◆ **Your assignment**:
From the entries below, please output exactly the lines starting at the one containing "Privacidad (26, 2408)" and ending at the one containing "UPLAY (854, 165)", both included.

◆ **Records shown**:
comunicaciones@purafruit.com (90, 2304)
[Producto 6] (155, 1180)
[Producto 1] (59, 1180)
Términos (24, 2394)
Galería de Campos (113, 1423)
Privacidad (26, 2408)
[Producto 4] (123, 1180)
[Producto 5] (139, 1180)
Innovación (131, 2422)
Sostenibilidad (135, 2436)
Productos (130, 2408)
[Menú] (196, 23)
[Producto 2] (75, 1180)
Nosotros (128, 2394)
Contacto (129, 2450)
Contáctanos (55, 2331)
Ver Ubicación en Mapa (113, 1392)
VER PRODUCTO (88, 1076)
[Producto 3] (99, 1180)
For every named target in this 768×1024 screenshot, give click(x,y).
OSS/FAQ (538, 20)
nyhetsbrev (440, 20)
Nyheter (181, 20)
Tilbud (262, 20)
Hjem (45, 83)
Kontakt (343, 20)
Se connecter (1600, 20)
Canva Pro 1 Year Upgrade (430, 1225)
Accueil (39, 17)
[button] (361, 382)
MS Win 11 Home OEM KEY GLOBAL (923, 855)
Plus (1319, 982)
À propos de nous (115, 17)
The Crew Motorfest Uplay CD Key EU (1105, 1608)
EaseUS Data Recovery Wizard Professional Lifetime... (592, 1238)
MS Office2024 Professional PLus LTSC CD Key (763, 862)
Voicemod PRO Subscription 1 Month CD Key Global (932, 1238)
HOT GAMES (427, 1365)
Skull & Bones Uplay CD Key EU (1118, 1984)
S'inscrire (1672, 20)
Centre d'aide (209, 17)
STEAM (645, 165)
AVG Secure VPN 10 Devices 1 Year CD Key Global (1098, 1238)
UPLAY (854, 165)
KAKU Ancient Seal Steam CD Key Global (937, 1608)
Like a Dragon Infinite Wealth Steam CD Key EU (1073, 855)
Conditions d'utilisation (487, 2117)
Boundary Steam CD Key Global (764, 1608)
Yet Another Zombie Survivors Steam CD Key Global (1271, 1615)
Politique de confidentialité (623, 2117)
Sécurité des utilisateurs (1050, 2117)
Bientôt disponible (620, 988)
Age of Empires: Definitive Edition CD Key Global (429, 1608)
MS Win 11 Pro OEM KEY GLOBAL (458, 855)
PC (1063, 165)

◆ **Task result**:
Privacidad (26, 2408)
[Producto 4] (123, 1180)
[Producto 5] (139, 1180)
Innovación (131, 2422)
Sostenibilidad (135, 2436)
Productos (130, 2408)
[Menú] (196, 23)
[Producto 2] (75, 1180)
Nosotros (128, 2394)
Contacto (129, 2450)
Contáctanos (55, 2331)
Ver Ubicación en Mapa (113, 1392)
VER PRODUCTO (88, 1076)
[Producto 3] (99, 1180)
For every named target in this 768×1024 screenshot, give click(x,y).
OSS/FAQ (538, 20)
nyhetsbrev (440, 20)
Nyheter (181, 20)
Tilbud (262, 20)
Hjem (45, 83)
Kontakt (343, 20)
Se connecter (1600, 20)
Canva Pro 1 Year Upgrade (430, 1225)
Accueil (39, 17)
[button] (361, 382)
MS Win 11 Home OEM KEY GLOBAL (923, 855)
Plus (1319, 982)
À propos de nous (115, 17)
The Crew Motorfest Uplay CD Key EU (1105, 1608)
EaseUS Data Recovery Wizard Professional Lifetime... (592, 1238)
MS Office2024 Professional PLus LTSC CD Key (763, 862)
Voicemod PRO Subscription 1 Month CD Key Global (932, 1238)
HOT GAMES (427, 1365)
Skull & Bones Uplay CD Key EU (1118, 1984)
S'inscrire (1672, 20)
Centre d'aide (209, 17)
STEAM (645, 165)
AVG Secure VPN 10 Devices 1 Year CD Key Global (1098, 1238)
UPLAY (854, 165)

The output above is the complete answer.